Zaveed’s eyes met with Gregor’s, and the Cathay offered a sly wink before turning away from the new arrivals. “Well, this is bound to end well.” He said aloud, rapping on the side of the wagon with his knuckles. “Should any of you wish for a more comfortable ride in the shade, climb aboard. My back will be to you, so you need not worry. I’m at the disadvantage here.” He nodded to Sirine, and the two climbed aboard the bench.

And then, the group was off into the Alik’r Desert. Hours passed, with frequent stops to water the horses, and the companions, many of whom were not accustomed to the deadly desert heat, and Shakti and Mazrah both acted as able guides across what seemed like a wasteland intent on killing them all; a number of sun-bleached bones that had once belonged to some wildlife or unfortunate traveller appeared once in a while, a grim reminder of what awaited them if they were guided wrong.

As it turned out, Shakti’s memory and knowledge of her homeland was unwavering. She guided them into a rocky crevice that opened up into a tunnel, barely tall enough to have the covered wagon fit through but wide enough for three horses to ride abreast, and soon the sound of flowing water filled their ears, ringing off of the rock walls.
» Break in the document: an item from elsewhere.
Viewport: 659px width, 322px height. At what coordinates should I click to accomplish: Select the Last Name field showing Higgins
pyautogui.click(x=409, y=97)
Soon, the tunnel opened up into a cavern, and they stepped into a self-contained world of lush vegetation and an underground river that nourished it all, above an opening showed the blue sky that rained down a radiance of sunlight onto the group, the ground covered in soft mosses and lichen on sandy ground.

Spirits lifted and weary from the travel and the heat, the group began to unpack the wagon and before long had a comfortable camp set up, a number of tents and bedrolls available, should anyone command their own privacy.